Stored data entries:
++++++++++++++++++++

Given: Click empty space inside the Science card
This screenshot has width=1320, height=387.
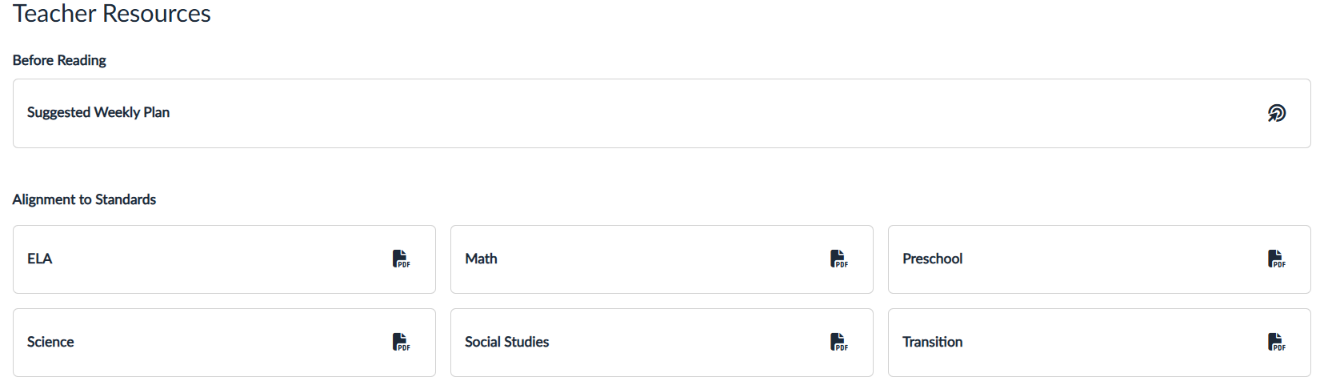Looking at the screenshot, I should (x=230, y=342).
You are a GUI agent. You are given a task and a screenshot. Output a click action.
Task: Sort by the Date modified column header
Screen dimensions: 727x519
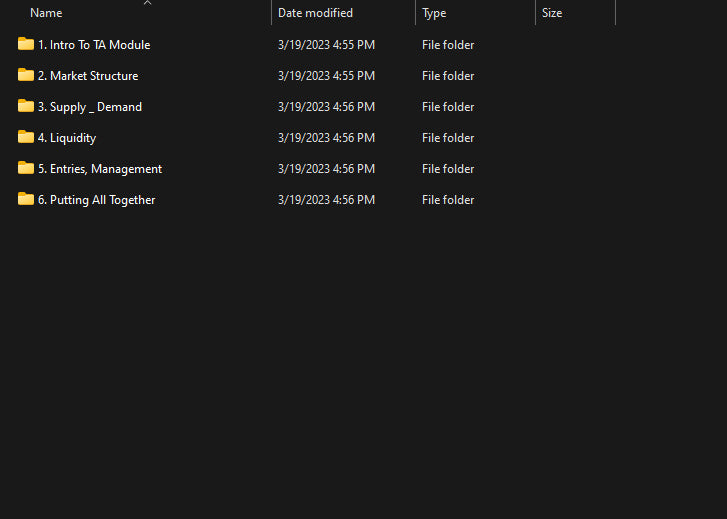(x=315, y=13)
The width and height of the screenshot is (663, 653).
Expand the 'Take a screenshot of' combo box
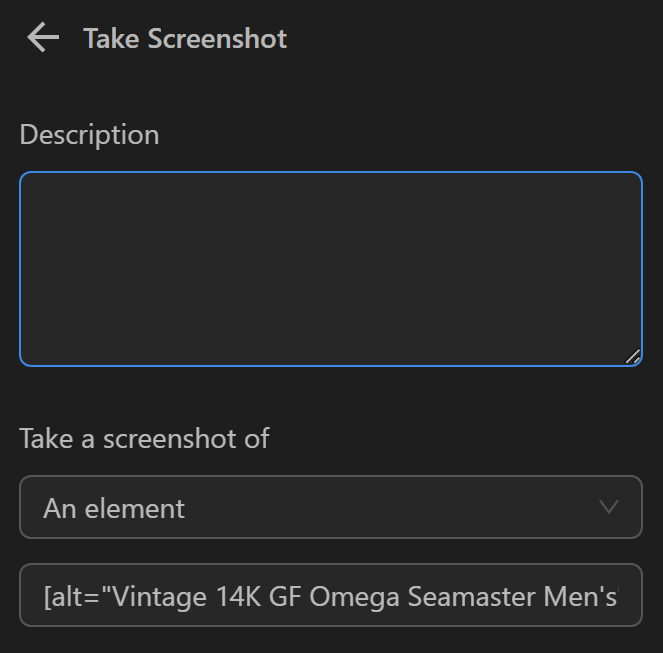point(330,507)
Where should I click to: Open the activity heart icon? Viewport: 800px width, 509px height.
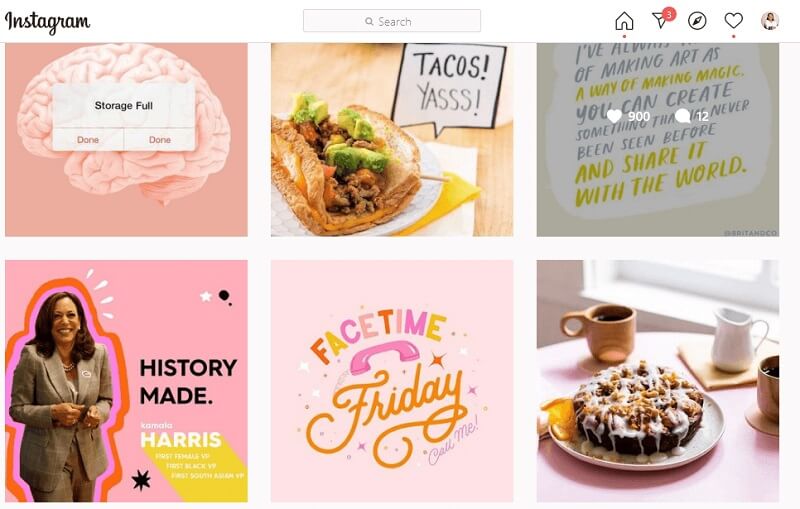click(733, 20)
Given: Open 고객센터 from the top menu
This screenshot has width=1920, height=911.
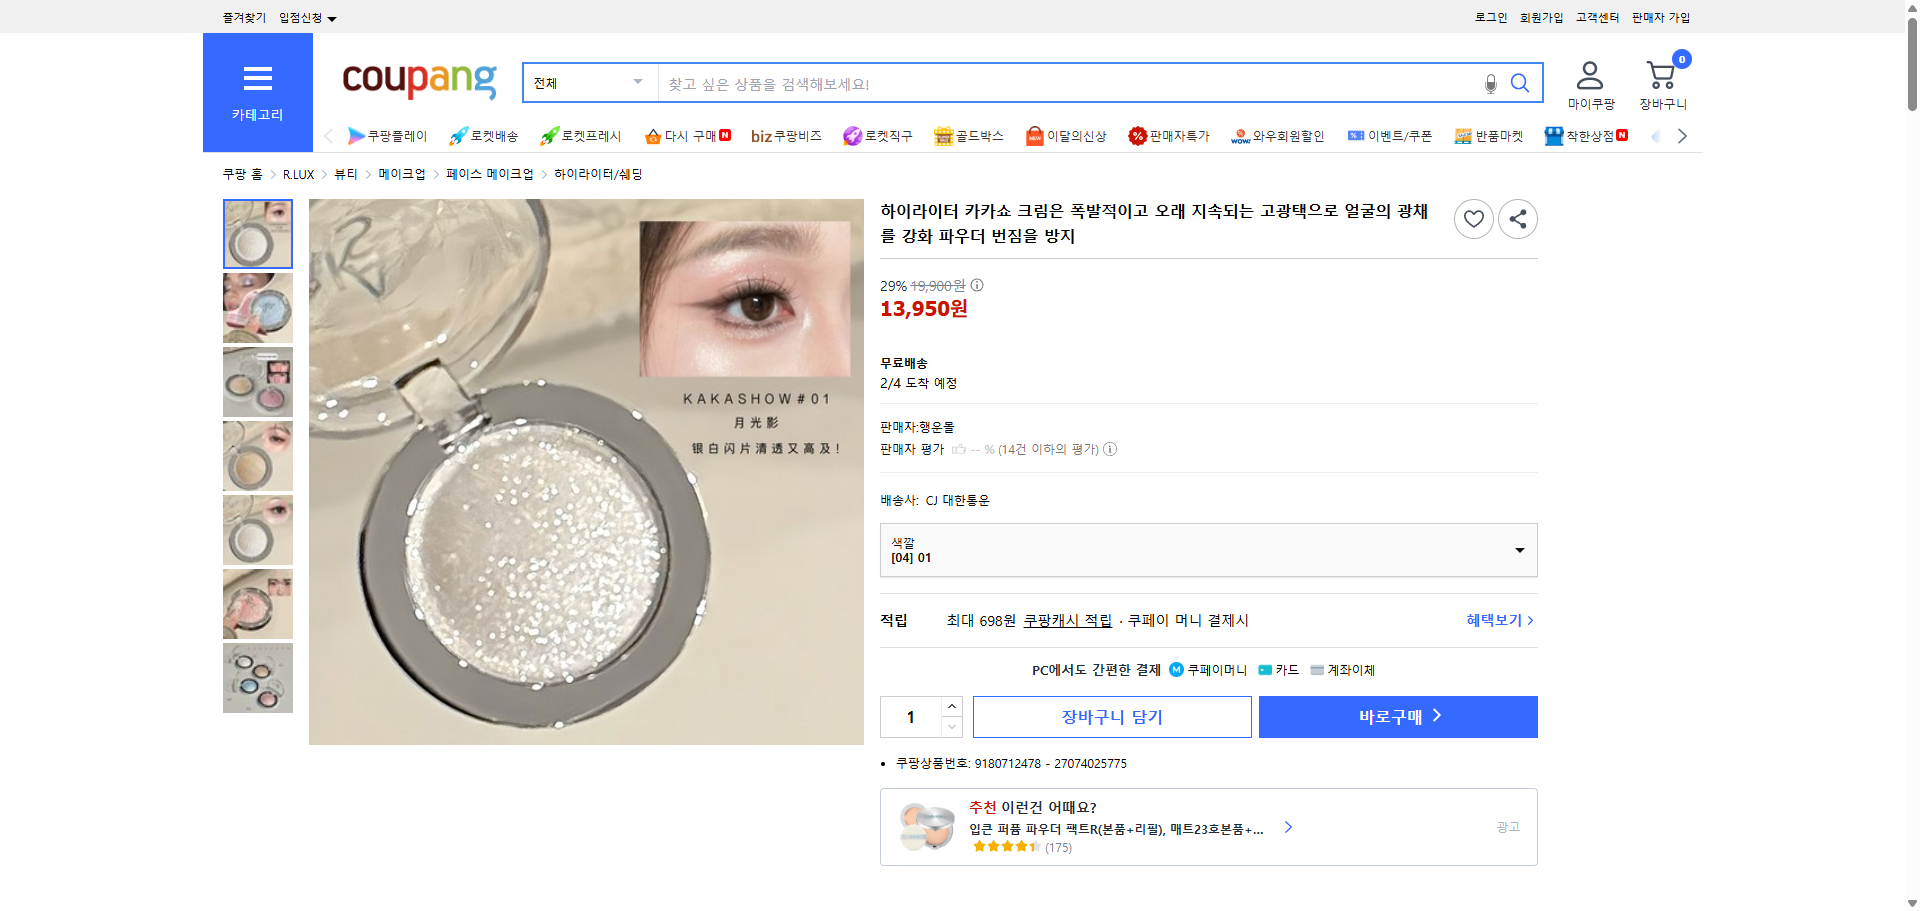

++++++++++++++++++++

WHAT IS EXPECTED: Repeat each record verbatim, pictures excluded.

REPLY:
Given: Click empty space inside the Science card
This screenshot has width=1320, height=387.
Looking at the screenshot, I should (x=230, y=342).
You are a GUI agent. You are given a task and a screenshot. Output a click action.
Task: Sort by the Date modified column header
Screen dimensions: 727x519
(x=315, y=13)
The width and height of the screenshot is (663, 653).
Expand the 'Take a screenshot of' combo box
point(330,507)
Where should I click to: Open the activity heart icon? Viewport: 800px width, 509px height.
click(733, 20)
Given: Open 고객센터 from the top menu
This screenshot has width=1920, height=911.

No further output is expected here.